## GIVEN INSTRUCTION 1
In the btrfs patch discussion, what does Qu say "the remaining" refers to?
## GIVEN INSTRUCTION 2
Reproduce everything in the btrfs patch discussion from "If it is, it" down to "Any better suggestion?".
## GIVEN INSTRUCTION 3
Write the next part of the btrfs patch discussion, picking up after its last line.

## TEXT SEGMENT
Ok. But this can happen without shrinking the device before, and it
seems we already handle it, or is the existing handling buggy?
If it is, it should be replaced or updated.

Thanks.

>
> >
> > I also don't understand the comment, what is the remaining part?
>
> The remaining means the unallocated space from the @start of
> find_first_clear_extent_bit().
>
> Any better suggestion?
>
> Thanks,
> Qu
>
> >
> > Thanks.
> >
> >> +
> >>                 /* Ensure we skip the reserved area in the first 1M */
> >>                 start = max_t(u64, start, SZ_1M);
> >>
> >> diff --git a/fs/btrfs/volumes.c b/fs/btrfs/volumes.c
> >> index d7670e2a9f39..4e51ef68ea72 100644
> >> --- a/fs/btrfs/volumes.c
> >> +++ b/fs/btrfs/volumes.c
> >> @@ -4720,6 +4720,18 @@ int btrfs_shrink_device(struct btrfs_device *device, u64 new_size)
> >>         }
> >>
> >>         mutex_lock(&fs_info->chunk_mutex);
> >> +       /*
> >> +        * Also clear any CHUNK_TRIMMED and CHUNK_ALLOCATED bits beyond the
> >> +        * current device boundary.
> >> +        * This shouldn't fail, as alloc_state should only utilize those two
> >> +        * bits, thus we shouldn't alloc new memory for clearing the status.
> >> +        *
> >> +        * So here we just do an ASSERT() to catch future behavior change.
> >> +        */
> >> +       ret = clear_extent_bits(&device->alloc_state, new_size, (u64)-1,
> >> +                               CHUNK_TRIMMED | CHUNK_ALLOCATED);
> >> +       ASSERT(!ret);
> >> +
> >>         btrfs_device_set_disk_total_bytes(device, new_size);
> >>         if (list_empty(&device->post_commit_list))

## DATA LINES

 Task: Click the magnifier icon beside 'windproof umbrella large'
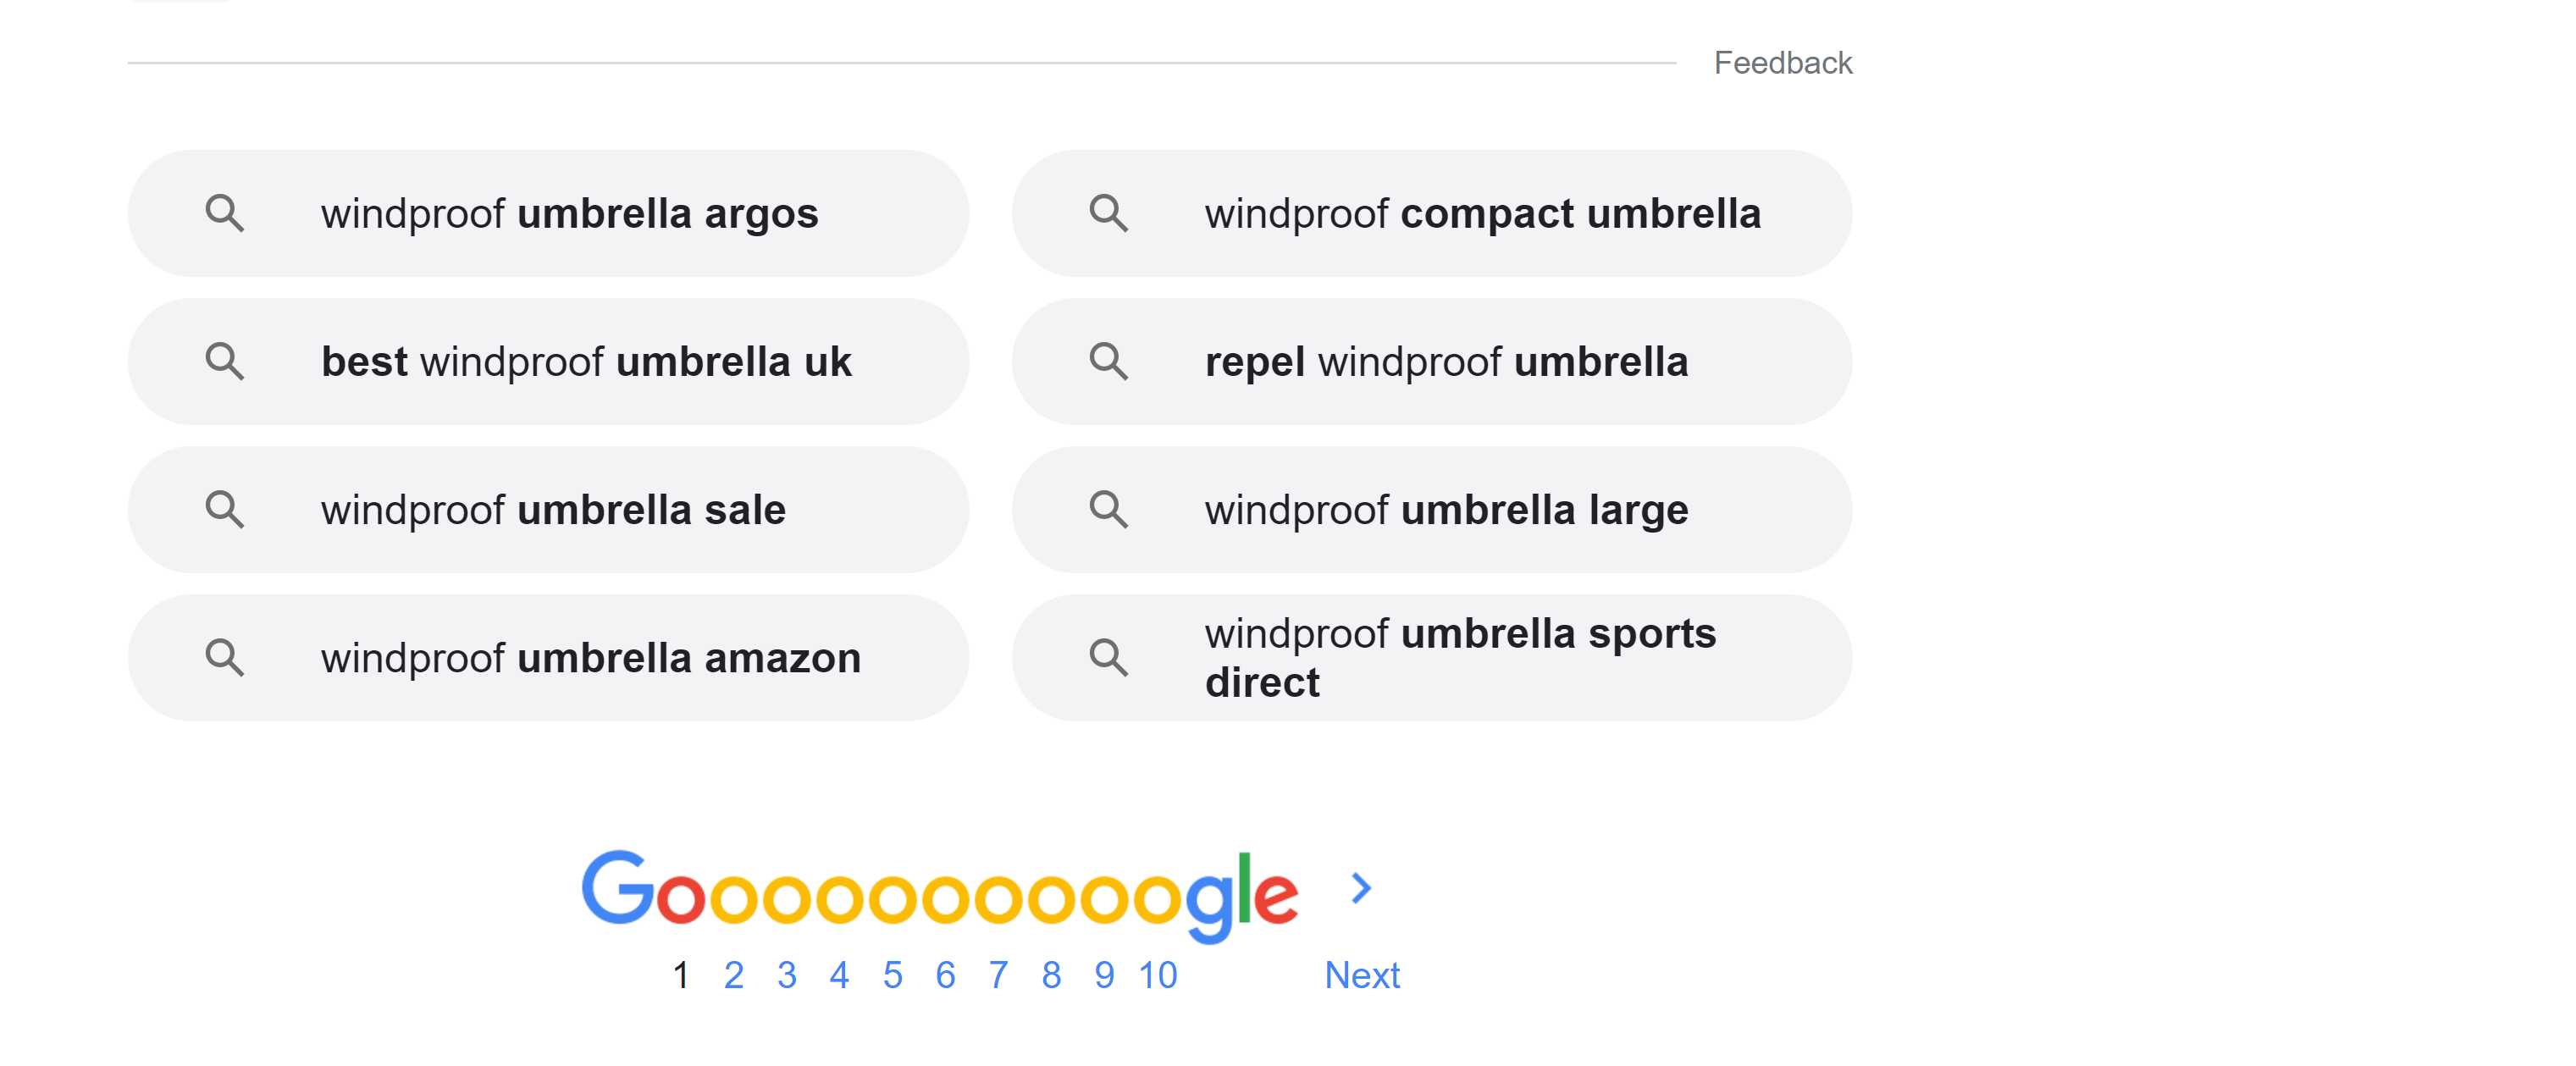click(1108, 509)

## RIGHT ANSWER 1
The unallocated space from the @start of find_first_clear_extent_bit().

## RIGHT ANSWER 2
If it is, it should be replaced or updated.

Thanks.

>
> >
> > I also don't understand the comment, what is the remaining part?
>
> The remaining means the unallocated space from the @start of
> find_first_clear_extent_bit().
>
> Any better suggestion?

## RIGHT ANSWER 3
> >>                 list_add_tail(&device->post_commit_list,
> >> --
> >> 2.28.0
> >>
> >
> >
>
Filipe Manana July 31, 2020, 10:42 a.m. UTC | #5
On Fri, Jul 31, 2020 at 11:38 AM Qu Wenruo <wqu@suse.com> wrote:
>
>
>
> On 2020/7/31 下午6:20, Qu Wenruo wrote:
> >
> >
> > On 2020/7/31 下午6:05, Filipe Manana wrote:
> >> On Fri, Jul 31, 2020 at 10:49 AM Qu Wenruo <wqu@suse.com> wrote:
> >>>
> >>> [BUG]
> >>> The following script can lead to tons of beyond device boundary access:
> >>>
> >>>   mkfs.btrfs -f $dev -b 10G
> >>>   mount $dev $mnt
> >>>   trimfs $mnt
> >>>   btrfs filesystem resize 1:-1G $mnt
> >>>   trimfs $mnt
> >>>
> >>> [CAUSE]
> >>> Since commit 929be17a9b49 ("btrfs: Switch btrfs_trim_free_extents to
> >>> find_first_clear_extent_bit"), we try to avoid trimming ranges that's
> >>> already trimmed.
> >>>
> >>> So we check device->alloc_state by finding the first range which doesn't
> >>> have CHUNK_TRIMMED and CHUNK_ALLOCATED not set.
> >>>
> >>> But if we shrunk the device, that bits are not cleared, thus we could
> >>> easily got a range starts beyond the shrunk device size.
> >>>
> >>> This results the returned @start and @end are all beyond device size,
> >>> then we call "end = min(end, device->total_bytes -1);" making @end
> >>> smaller than device size.
> >>>
> >>> Then finally we goes "len = end - start + 1", totally underflow the
> >>> result, and lead to the beyond-device-boundary access.
> >>>
> >>> [FIX]
> >>> This patch will fix the problem in two ways:
> >>> - Clear CHUNK_TRIMMED | CHUNK_ALLOCATED bits when shrinking device
> >>>   This is the root fix
> >>>
> >>> - Add extra safe net when trimming free device extents
> >>>   We check and warn if the returned range is already beyond current
> >>>   device.
> >>>
> >>> Link: https://github.com/kdave/btrfs-progs/issues/282
> >>> Fixes: 929be17a9b49 ("btrfs: Switch btrfs_trim_free_extents to find_first_clear_extent_bit")
> >>> Signed-off-by: Qu Wenruo <wqu@suse.com>
> >>> Reviewed-by: Filipe Manana <fdmanana@suse.com>
> >>> ---
> >>> Changelog:
> >>> v2:
> >>> - Add proper fixes tag
> >>> - Add extra warning for beyond device end case
> >>> - Add graceful exit for already trimmed case
> >>> v3:
> >>> - Don't return EUCLEAN for beyond boundary access
> >>> - Rephrase the warning message for beyond boundary access
> >>> ---
> >>>  fs/btrfs/extent-tree.c | 21 +++++++++++++++++++++
> >>>  fs/btrfs/volumes.c     | 12 ++++++++++++
> >>>  2 files changed, 33 insertions(+)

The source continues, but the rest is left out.